--- MATERIALS PROVIDED ---

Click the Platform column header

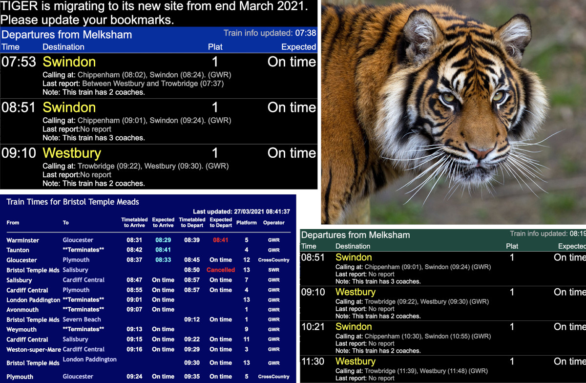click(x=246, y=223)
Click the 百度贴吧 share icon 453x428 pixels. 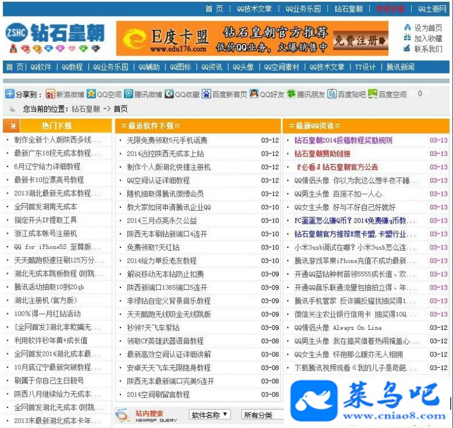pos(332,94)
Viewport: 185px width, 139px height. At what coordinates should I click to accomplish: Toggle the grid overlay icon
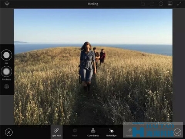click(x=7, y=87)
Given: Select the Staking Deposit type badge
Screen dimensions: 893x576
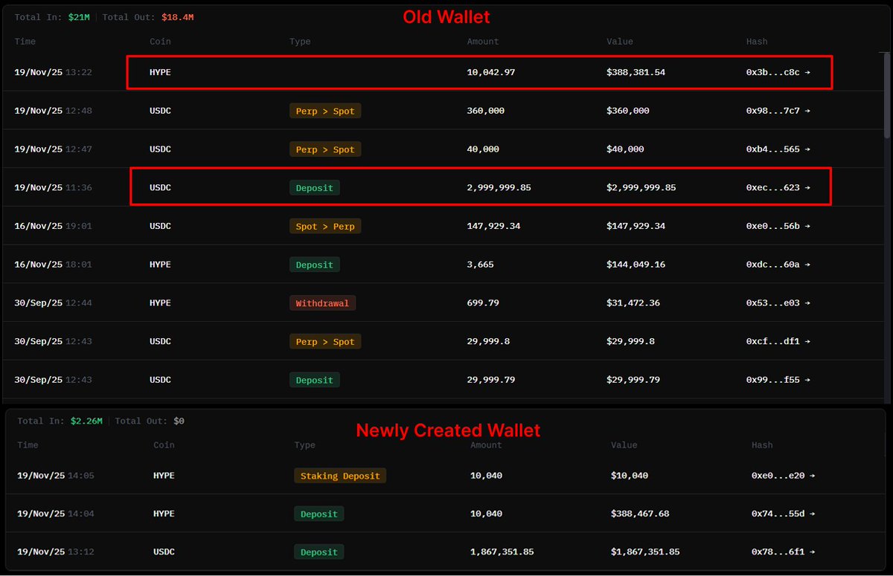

---

THE PROBLEM: Transcribe nothing but the lines from the one containing "Given: Select the Staking Deposit type badge" through the final line of the records, exactly as written and without pictures.

ANSWER SECTION:
Given: Select the Staking Deposit type badge
Screen dimensions: 893x576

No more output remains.